以前はうつろな状態だった患者さんにも陰性症状が改善し、生気を取り戻した結果、無事退院できた方も多くいます。

実際、統合失調症の入院患者の平均在院日数も30年前と比べて約半分にまで減っています。副作用が少ないということは、外来治療(通院治療)が可能になるということもでもあります。

もはや統合失調症=一生苦しむ病気、長い入院生活を余儀なくされるといったイメージは過去のもの。現在は外来通院しながら、一般的な社会生活を送る人もいますし、結婚して子供を育てる人も多くいます。

すでに「コントロールできる病気」に

実はうつ病の人と統合失調症の人の数はさほど変わりません。前者は100万人、後者は80万人ほど。にも関わらず、後者の人にあまり馴染みを感じないのはなぜでしょう?

おそらく薬を飲んだ結果、社会生活を営めるようになったことが大きいでしょう。また、最近はメンタルクリニックが駅前などに増えているため、昔よりも精神科に行きやすい雰囲気も醸成されてきており、統合失調症もごく初期の段階で受診される方が多いです。当然、早期に受診すれば、それだけ寛解(症状が消えて安定した状態)にも至りやすい。

また、2002年8月から日本精神神経学会において「精神分裂病」という病名が廃止され、今の「統合失調症」に変更されました。この病名変更も、差別や偏見の軽減に大きく役立ったと考えられています。

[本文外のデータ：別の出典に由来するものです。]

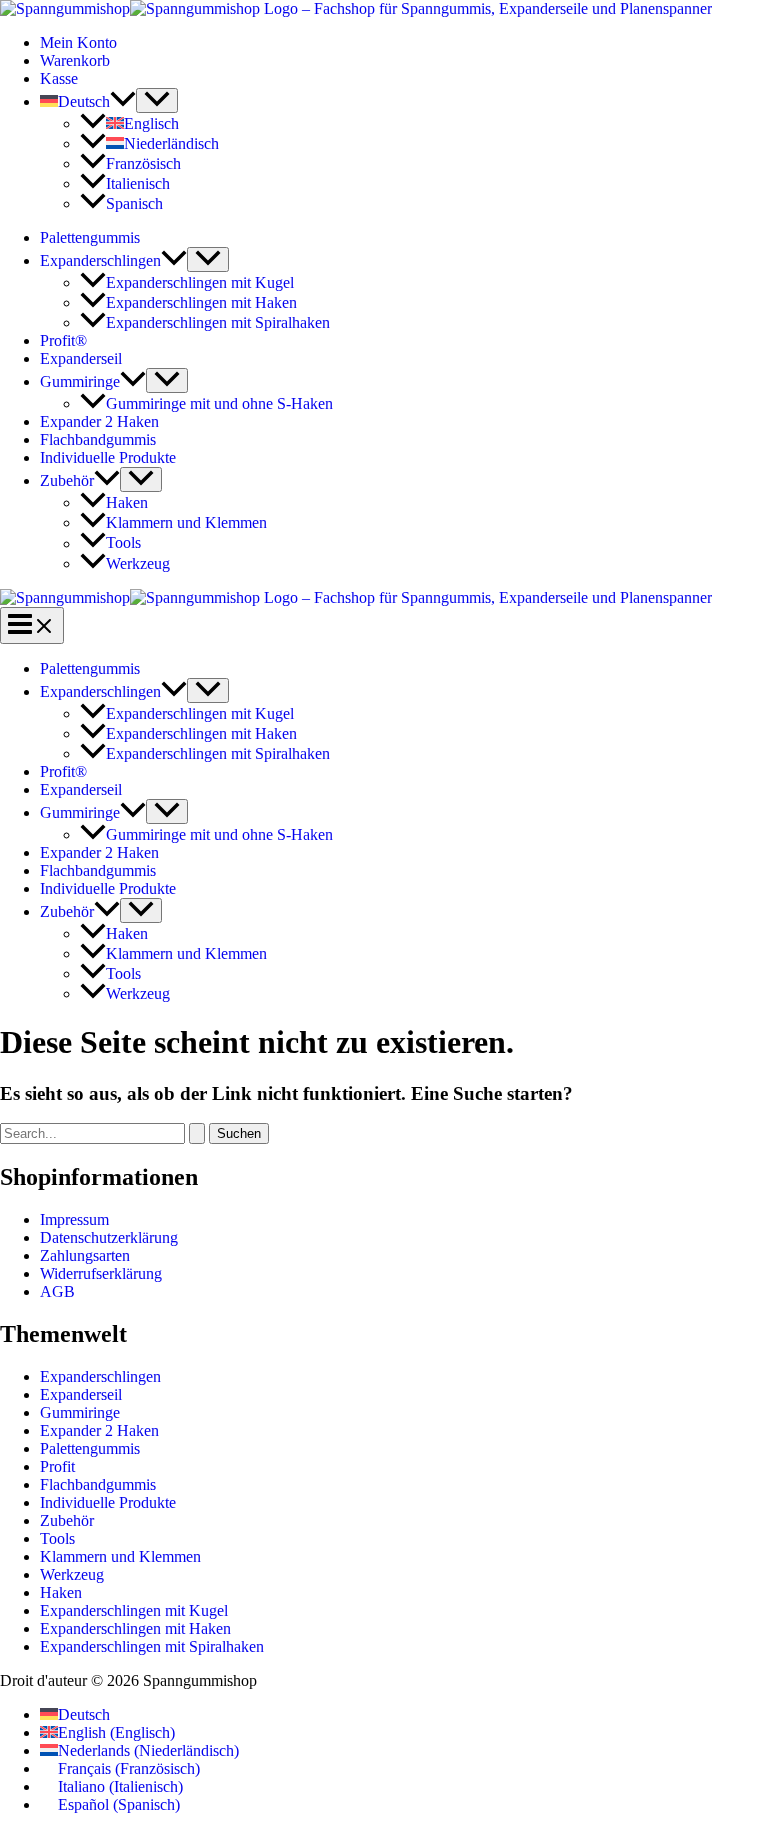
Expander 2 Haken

まだまだ精神医療については問題があることは事実ですが、20〜30年前と比べると天国と地獄ほどの差があります。もしかつてのネガティブな印象が改善されていなければ、精神科への受診を遠慮して病状をさらに悪化させる患者が今も多くいたことでしょう。

このように統合失調症は時代を経て、「不治の病」から「コントロールできる病気」に、「退院できない病気」から「普通に社会生活を送れる病気」へと変化していきました。